» **What to work on**
Starting with the line that has "You are a computer-use agent. Image", retype each line down to the end of the entries below, without leaving any out or adding any.

» **The records**
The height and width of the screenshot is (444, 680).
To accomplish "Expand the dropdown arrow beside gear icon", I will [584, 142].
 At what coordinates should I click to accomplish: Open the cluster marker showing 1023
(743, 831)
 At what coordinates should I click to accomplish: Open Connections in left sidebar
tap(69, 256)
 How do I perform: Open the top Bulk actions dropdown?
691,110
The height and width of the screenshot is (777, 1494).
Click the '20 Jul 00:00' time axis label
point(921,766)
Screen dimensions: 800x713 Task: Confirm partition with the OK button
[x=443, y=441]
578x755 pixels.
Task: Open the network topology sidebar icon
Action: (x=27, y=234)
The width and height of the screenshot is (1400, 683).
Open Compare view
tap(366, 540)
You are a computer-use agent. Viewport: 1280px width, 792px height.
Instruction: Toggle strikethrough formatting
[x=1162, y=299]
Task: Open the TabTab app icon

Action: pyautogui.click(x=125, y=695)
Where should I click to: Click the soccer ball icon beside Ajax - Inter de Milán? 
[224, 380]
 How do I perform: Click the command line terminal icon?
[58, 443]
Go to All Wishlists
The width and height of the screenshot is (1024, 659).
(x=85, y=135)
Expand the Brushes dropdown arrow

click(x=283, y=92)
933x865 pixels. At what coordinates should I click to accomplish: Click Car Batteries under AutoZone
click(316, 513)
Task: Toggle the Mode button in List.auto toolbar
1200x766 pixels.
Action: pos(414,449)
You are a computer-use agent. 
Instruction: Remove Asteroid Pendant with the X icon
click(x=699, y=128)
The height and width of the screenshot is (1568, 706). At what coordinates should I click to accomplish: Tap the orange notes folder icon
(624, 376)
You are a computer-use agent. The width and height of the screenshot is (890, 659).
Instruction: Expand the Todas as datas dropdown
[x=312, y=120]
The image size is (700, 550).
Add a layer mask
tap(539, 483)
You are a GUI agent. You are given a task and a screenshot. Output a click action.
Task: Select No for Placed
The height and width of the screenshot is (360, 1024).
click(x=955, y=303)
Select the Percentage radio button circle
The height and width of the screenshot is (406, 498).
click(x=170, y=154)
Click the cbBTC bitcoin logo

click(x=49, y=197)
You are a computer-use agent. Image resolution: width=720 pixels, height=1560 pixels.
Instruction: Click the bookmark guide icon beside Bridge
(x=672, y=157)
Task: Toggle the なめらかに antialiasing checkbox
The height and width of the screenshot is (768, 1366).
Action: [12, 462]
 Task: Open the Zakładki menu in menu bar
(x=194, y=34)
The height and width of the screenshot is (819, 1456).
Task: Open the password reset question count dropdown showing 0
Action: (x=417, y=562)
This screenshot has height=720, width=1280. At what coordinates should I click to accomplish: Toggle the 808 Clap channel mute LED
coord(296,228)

» **Solved problem**
You are a computer-use agent. Image resolution: width=720 pixels, height=1560 pixels.
Instruction: Click the bookmark guide icon beside Bridge
(x=672, y=157)
Task: Toggle the なめらかに antialiasing checkbox
The height and width of the screenshot is (768, 1366).
Action: [12, 462]
 Task: Open the Zakładki menu in menu bar
(x=194, y=34)
The height and width of the screenshot is (819, 1456).
Task: Open the password reset question count dropdown showing 0
Action: (x=417, y=562)
This screenshot has height=720, width=1280. At what coordinates should I click to accomplish: Toggle the 808 Clap channel mute LED
coord(296,228)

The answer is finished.